→ What the exercise asks:
Filter the entries for lines with the word "Choose".

<<<<

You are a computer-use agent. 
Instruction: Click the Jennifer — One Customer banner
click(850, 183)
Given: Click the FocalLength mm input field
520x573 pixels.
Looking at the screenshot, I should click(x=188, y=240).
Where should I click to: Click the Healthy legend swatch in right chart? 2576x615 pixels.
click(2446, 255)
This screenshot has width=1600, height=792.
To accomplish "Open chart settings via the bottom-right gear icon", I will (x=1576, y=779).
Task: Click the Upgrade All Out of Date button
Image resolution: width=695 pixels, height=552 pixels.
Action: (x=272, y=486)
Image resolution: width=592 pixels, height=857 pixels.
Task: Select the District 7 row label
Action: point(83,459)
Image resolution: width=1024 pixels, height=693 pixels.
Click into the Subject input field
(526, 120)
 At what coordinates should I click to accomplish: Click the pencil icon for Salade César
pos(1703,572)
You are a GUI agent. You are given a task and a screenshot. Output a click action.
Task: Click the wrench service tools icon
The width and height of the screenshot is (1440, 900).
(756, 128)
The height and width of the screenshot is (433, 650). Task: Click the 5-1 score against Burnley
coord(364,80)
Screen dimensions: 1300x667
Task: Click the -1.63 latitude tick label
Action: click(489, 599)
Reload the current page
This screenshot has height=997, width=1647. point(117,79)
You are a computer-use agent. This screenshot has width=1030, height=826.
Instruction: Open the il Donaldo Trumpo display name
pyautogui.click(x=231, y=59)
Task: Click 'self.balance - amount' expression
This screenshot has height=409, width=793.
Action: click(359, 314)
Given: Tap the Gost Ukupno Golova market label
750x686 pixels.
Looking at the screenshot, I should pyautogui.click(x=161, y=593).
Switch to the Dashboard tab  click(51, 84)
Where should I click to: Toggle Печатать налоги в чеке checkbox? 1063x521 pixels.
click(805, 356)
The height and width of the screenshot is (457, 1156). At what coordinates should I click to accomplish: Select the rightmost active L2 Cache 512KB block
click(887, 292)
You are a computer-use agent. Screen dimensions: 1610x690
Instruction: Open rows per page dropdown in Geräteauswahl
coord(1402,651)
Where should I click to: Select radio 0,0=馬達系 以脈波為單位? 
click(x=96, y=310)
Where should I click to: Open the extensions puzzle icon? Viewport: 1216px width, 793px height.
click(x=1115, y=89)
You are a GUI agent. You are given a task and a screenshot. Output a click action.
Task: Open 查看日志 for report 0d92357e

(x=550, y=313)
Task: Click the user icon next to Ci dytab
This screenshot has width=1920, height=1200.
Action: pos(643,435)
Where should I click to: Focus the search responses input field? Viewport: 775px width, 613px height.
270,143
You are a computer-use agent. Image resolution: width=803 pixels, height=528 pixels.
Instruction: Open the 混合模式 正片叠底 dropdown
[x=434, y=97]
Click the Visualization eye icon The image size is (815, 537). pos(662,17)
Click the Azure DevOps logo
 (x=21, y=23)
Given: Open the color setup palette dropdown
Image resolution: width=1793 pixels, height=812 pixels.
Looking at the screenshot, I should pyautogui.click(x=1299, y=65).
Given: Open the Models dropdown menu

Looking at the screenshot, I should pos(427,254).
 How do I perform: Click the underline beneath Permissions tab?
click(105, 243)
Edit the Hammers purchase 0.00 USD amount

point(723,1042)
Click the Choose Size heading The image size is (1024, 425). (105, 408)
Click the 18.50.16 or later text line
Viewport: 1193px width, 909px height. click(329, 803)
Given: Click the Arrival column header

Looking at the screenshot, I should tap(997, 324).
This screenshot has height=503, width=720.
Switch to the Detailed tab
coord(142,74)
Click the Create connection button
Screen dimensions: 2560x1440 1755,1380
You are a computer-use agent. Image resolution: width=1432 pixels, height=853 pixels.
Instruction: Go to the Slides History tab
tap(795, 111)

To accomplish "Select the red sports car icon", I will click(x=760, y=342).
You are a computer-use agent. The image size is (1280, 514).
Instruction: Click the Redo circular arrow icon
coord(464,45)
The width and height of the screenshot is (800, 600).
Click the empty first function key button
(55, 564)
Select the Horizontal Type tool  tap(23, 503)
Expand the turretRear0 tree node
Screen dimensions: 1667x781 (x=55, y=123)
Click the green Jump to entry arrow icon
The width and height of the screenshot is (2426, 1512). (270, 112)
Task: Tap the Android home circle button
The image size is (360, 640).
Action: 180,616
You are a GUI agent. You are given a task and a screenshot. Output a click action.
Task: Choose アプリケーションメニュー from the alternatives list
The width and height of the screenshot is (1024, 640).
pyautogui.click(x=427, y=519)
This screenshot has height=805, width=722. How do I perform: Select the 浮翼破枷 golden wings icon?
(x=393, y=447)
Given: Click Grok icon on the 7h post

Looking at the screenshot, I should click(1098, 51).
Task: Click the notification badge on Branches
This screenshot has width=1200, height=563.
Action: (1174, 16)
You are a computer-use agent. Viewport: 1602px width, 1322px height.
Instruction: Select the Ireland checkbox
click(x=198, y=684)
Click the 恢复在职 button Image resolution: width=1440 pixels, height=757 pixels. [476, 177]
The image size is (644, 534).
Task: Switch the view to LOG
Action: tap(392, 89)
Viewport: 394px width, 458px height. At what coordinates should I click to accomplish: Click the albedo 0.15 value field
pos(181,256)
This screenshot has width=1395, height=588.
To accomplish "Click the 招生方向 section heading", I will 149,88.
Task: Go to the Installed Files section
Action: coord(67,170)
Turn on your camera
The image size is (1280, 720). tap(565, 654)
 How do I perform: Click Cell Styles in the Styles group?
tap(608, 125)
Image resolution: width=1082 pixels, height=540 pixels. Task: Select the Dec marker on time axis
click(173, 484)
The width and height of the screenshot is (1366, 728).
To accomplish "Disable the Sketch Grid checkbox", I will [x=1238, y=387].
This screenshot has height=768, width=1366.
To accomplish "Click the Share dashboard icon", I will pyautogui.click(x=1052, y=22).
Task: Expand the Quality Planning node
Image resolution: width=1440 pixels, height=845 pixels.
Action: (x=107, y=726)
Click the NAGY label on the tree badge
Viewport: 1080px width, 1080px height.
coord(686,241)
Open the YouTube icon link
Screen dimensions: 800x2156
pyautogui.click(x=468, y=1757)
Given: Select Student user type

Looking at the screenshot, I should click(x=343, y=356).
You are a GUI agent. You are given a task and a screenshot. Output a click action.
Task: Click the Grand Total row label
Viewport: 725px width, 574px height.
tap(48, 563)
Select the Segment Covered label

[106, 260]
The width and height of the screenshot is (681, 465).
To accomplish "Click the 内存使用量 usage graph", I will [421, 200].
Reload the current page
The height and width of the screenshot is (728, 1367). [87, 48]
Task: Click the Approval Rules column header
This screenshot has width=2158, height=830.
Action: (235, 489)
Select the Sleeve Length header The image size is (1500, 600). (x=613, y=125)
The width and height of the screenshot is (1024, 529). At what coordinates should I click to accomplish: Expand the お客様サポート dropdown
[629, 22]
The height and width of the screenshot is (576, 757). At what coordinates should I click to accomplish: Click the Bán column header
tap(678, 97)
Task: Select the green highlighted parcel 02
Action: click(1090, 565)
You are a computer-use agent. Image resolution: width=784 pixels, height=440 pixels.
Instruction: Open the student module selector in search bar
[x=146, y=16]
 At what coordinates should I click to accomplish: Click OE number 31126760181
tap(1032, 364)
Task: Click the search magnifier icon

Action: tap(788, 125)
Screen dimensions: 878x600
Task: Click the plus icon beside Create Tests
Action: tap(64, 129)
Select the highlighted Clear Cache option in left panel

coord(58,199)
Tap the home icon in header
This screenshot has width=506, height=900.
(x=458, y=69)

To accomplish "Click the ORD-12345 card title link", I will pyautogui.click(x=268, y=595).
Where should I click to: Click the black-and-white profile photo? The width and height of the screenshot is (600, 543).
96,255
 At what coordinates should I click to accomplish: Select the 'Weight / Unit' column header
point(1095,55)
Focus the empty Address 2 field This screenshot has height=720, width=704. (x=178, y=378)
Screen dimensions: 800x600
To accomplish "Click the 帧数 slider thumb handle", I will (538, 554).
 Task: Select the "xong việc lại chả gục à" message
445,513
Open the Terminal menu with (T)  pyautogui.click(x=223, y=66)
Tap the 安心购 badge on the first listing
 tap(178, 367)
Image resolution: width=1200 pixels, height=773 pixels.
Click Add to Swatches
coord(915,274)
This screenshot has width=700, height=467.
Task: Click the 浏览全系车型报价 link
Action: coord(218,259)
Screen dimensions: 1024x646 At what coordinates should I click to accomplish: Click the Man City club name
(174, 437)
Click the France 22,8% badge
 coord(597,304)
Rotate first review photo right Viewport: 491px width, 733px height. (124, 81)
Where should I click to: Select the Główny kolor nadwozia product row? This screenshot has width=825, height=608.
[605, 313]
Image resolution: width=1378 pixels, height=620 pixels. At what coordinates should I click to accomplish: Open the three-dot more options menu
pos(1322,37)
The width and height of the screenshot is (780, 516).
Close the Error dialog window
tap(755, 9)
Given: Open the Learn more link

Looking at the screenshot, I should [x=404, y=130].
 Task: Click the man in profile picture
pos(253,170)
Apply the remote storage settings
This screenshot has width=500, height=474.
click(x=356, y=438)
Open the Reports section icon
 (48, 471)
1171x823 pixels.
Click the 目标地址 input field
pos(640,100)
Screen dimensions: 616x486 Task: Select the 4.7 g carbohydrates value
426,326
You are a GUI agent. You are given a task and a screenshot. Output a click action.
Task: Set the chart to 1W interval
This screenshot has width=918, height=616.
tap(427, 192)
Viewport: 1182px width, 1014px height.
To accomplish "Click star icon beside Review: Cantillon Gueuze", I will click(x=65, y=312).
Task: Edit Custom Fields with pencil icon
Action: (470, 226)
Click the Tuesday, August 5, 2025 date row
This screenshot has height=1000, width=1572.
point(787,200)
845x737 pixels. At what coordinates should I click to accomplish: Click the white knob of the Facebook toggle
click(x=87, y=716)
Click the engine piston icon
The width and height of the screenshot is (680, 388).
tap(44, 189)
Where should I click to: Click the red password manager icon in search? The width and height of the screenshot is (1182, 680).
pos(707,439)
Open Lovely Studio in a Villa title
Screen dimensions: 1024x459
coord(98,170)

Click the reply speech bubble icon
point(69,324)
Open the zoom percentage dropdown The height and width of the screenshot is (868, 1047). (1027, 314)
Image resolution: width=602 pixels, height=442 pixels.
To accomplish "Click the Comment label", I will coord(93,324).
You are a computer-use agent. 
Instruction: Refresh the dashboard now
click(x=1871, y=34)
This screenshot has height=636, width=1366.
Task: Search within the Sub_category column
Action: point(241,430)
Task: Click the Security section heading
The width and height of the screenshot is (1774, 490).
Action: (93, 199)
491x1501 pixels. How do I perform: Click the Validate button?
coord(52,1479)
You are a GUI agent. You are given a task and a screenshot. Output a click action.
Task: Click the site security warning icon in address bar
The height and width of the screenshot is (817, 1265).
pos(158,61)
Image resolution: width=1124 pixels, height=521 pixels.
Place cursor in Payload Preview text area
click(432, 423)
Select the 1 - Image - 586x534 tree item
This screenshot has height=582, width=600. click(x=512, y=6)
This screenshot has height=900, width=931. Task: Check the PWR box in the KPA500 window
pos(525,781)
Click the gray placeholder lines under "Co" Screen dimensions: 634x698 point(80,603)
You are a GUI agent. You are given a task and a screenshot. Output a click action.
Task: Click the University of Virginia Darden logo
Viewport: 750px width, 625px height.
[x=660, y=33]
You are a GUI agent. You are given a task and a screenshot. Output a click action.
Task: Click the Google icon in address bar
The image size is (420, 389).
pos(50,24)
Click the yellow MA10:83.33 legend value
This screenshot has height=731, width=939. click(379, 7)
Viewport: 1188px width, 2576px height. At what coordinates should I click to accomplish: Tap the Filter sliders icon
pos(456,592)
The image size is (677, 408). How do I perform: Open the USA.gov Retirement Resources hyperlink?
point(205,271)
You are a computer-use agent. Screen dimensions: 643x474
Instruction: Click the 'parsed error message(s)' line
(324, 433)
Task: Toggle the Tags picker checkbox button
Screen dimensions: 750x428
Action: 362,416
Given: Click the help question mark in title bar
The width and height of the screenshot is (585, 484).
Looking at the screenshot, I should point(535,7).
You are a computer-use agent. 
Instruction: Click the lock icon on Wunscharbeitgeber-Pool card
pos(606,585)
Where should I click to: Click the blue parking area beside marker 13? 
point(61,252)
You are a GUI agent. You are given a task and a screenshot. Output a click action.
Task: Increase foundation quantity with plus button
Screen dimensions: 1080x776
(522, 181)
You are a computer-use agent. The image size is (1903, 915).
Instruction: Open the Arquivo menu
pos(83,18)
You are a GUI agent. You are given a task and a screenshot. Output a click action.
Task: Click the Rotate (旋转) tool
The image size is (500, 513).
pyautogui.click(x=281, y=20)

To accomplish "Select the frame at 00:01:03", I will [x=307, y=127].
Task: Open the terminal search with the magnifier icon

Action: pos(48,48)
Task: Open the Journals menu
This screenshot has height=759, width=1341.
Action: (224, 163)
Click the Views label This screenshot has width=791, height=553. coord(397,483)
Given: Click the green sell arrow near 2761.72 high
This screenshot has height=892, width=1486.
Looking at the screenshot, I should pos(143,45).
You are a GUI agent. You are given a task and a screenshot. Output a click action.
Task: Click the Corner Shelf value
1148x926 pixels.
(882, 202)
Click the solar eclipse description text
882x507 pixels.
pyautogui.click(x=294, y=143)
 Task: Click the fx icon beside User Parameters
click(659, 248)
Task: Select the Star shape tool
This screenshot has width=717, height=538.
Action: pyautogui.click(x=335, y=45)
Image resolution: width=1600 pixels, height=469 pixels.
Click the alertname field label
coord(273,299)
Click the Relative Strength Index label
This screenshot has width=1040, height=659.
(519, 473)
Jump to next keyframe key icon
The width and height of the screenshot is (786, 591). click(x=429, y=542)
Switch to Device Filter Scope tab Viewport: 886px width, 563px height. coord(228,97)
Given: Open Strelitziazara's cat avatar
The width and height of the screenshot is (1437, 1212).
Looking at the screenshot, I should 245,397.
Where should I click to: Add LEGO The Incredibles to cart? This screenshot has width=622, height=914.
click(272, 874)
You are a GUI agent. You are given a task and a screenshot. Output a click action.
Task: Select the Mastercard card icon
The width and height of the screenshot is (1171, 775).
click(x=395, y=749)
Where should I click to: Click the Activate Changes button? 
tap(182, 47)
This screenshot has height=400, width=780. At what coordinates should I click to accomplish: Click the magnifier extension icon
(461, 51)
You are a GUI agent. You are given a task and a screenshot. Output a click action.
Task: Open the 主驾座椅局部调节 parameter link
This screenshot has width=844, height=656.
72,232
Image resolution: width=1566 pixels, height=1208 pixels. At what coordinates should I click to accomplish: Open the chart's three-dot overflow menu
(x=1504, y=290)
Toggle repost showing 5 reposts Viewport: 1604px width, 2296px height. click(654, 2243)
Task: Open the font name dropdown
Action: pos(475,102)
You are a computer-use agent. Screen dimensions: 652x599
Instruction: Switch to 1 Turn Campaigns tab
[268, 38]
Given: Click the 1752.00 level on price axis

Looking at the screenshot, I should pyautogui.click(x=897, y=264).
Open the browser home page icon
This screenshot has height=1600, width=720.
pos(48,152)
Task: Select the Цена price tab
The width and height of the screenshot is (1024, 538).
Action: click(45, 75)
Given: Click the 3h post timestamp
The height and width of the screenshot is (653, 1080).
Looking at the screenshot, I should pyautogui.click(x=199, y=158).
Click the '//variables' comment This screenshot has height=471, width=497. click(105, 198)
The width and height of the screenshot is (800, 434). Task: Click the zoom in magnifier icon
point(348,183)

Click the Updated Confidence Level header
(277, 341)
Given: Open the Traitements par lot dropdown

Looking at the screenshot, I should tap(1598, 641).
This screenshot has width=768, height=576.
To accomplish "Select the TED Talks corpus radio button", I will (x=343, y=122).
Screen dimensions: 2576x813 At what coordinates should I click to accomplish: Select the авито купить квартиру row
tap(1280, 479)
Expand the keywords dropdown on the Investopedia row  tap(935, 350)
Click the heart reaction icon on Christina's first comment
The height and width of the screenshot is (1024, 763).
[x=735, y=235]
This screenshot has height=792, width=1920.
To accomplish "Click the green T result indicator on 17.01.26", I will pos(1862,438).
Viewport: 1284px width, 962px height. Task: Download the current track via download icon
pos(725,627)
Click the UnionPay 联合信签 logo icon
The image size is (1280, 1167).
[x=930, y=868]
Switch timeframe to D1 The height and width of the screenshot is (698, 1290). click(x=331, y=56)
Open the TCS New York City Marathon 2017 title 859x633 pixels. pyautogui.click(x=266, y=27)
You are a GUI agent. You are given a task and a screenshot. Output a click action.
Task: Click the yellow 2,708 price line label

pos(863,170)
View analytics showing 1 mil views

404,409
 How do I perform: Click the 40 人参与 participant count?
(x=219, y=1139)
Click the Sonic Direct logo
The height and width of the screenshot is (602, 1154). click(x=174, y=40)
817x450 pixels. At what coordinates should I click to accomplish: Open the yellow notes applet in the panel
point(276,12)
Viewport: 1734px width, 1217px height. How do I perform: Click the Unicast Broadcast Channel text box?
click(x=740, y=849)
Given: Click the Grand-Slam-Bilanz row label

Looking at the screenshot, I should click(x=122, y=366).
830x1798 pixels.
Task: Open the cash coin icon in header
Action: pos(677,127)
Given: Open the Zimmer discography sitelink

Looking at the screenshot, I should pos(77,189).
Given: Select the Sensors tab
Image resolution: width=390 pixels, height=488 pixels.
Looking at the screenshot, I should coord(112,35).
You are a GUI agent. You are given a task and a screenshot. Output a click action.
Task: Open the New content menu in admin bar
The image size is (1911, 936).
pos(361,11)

>>>>

→ Output of the exercise:
Click the Choose Size heading The image size is (1024, 425). (105, 408)
Task: Choose アプリケーションメニュー from the alternatives list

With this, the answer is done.